She didn’t have time to worry about Mr. Kirn, or even time to worry about whether she should be worried. There was too much to do in the way of the Foundation’s ordinary operations, and now the conference on top of it. Fortunately, one of the original hard-luck hires was turning out to be an excellent worker. Her name was Imelda and she had felony convictions for check fraud and identity theft. In most places this would not be considered a desirable résumé. But Imelda was one of the prison ministries program’s success stories, with a new husband and a new baby girl, and if you didn’t believe that people could turn their lives around, why bother with the enterprise of humanity in the first place? Besides, the skills she had used in her previous criminal life—confidence, cajolery, cunning—served her well in dealing with vendors and booking agents and the media.

Christie was able to get one genuine celebrity for the conference, a best-selling author of inspirational books who would be in San Francisco as part of a national tour. The rest of the panelists would be local notables with expertise in fields such as sociology, in philosophy, in economics, and religious studies. Mrs. Foster was persuaded to add to the existing budget for their honoraria. A nearby seminary had conference facilities available. The machinery of publicity was set in motion. The Foundation’s new website bloomed with information about the conference, which was called “Investing in Our Better Selves”—not catchy, but Christie hoped it conveyed something aspirational, not just another investment seminar.

People began to send in their registration fees, a rush of them at first, then they dribbled in until they reached thirty, or half of what they’d hoped for. Time began to grow short. Christie and Imelda sat together in front of a computer, refreshing the web page every so often to see if other registrations had come in. They wanted enough of a crowd so that it wouldn’t look forlorn, and they wanted to cover some of the expenses. Imelda said, “I don’t suppose we could hire some people to go. You know, like placeholders.”

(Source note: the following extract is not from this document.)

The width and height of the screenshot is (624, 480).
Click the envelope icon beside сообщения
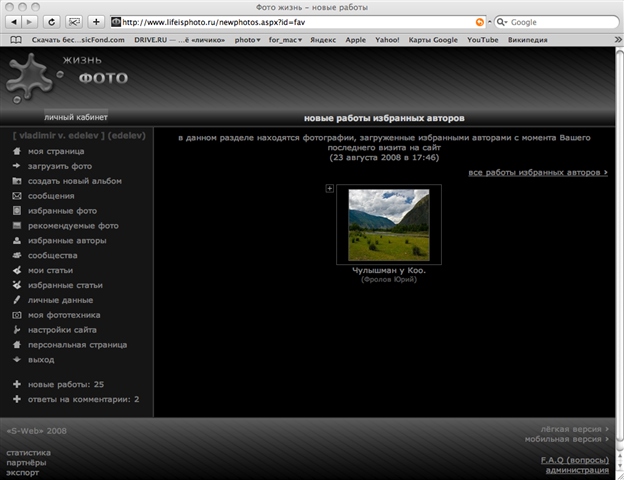click(x=17, y=196)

“That sounds a little bit like, I hate to say it, fraud.”

Imelda shrugged. “Not according to statute.”

“We’re supposed to be aiming for a higher standard,” Christie told her. “Although it’s not a bad idea.” She admired Imelda’s enterprising spirit and hoped it would find some appropriate and ethical outlet. It wasn’t hard to imagine how she might have bluffed and charmed her way through her different profitable scams. She was tall and black-haired and glamorous and she still wore the excellent suits and shoes she had acquired pre-prison. She kept her hair in a sleek updo and her taste in jewelry ran to discreet gold. Anyone walking into the office would take Imelda for the boss and herself for the secretary. “Hit refresh again,” Christie said.

Nothing. “Maybe tomorrow,” Imelda said. “Don’t slump. You look terrible when you slump. Up with the chin, back with the shoulders. Like me, see? Even in the prison, I worked on my good posture. Why does the old lady want to give all her money away?”

“Don’t call her that, please. She’s not giving it away. She’s investing in human nature.”

“Human nature,” Imelda said, “is not the best investment the market has to offer.”

“It’s her money and she can do whatever she wants with it.” Christie hoped that Mrs. Foster would back off her original plan before she, Christie, had to hand out checks to a bunch of reprobates and pirates. And did she even believe that wealth allowed people to spend their money in whatever mean or foolish way they wished? Did wealth convey such entitlement? She was too tired to start thinking in this way. “Let’s pack up,” she told Imelda.

Imelda shut down the computer and helped Christie empty the wastebaskets and turn off lights and lock up. It had been raining for the last two days and Imelda took her own immaculate raincoat from the closet. “Is this yours?” she demanded of Christie, holding up a baggy olive green slicker. “Sweetie, you have to let me take you shopping sometime. You dress like a refugee and you will never get yourself a man.”

“What would I do with one of those?” Christie was used to Imelda’s bullying by now.

“Have a baby,” Imelda said promptly. “My little Gracie angel, she’s the best thing I ever did. If you don’t want a man, at least get yourself a baby. You can do that, you just go to a clinic. Tomorrow I am bringing you a trench coat I never got around to wearing. Very sharp, metallic gray. A Burberry. The tags are still on it. You try it and see.”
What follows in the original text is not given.